> **DATASET ENTRIES**:
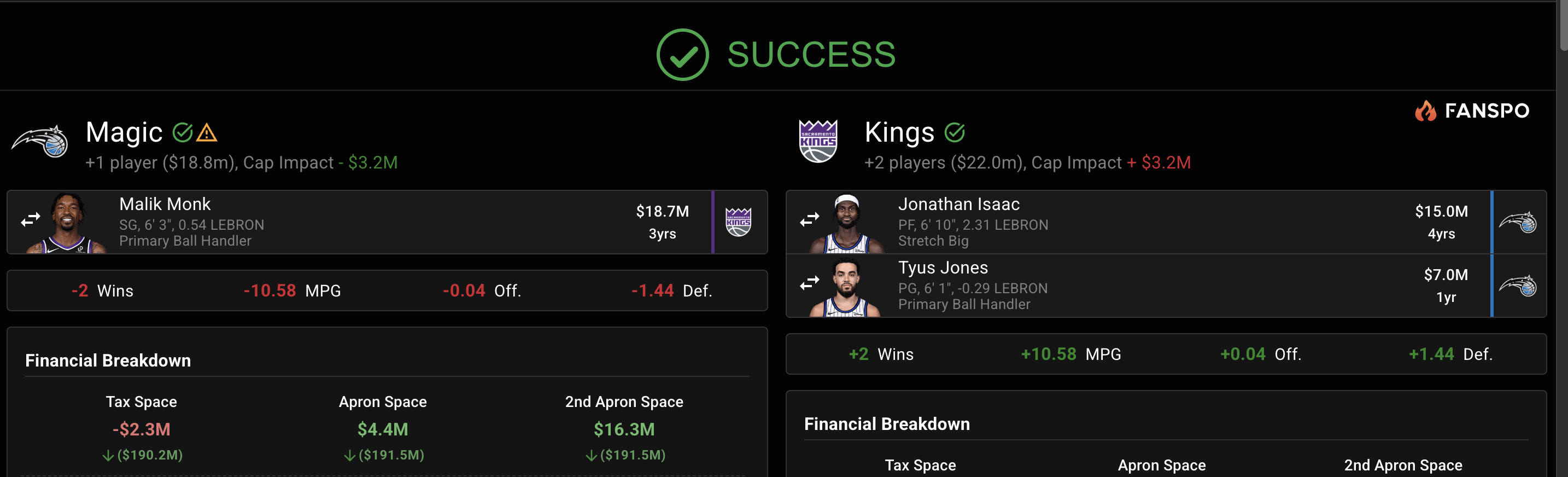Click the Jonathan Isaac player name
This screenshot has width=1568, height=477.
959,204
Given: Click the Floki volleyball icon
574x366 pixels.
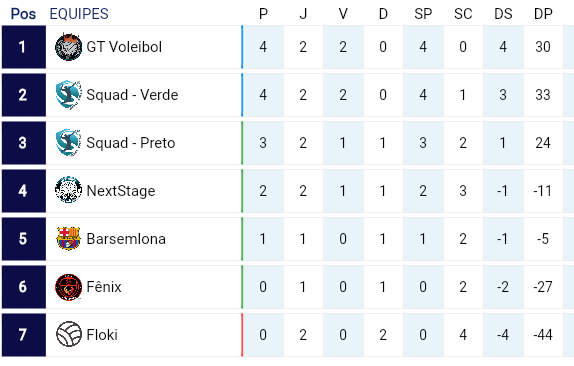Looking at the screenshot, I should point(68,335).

---

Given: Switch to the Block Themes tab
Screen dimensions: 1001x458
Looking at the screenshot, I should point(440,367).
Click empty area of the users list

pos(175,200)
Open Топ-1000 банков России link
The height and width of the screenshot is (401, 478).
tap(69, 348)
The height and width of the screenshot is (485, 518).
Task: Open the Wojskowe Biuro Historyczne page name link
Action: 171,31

...

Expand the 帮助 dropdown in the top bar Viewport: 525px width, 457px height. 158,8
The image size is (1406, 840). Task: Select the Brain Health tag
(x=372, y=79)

> **EXERCISE REQUIREMENTS**:
Copy each line of the data that contains the word "Given", leaving the other lines out.

> **ANSWER FOR THE TASK**:
Given: Click the Floki volleyball icon
Given: Switch to the Block Themes tab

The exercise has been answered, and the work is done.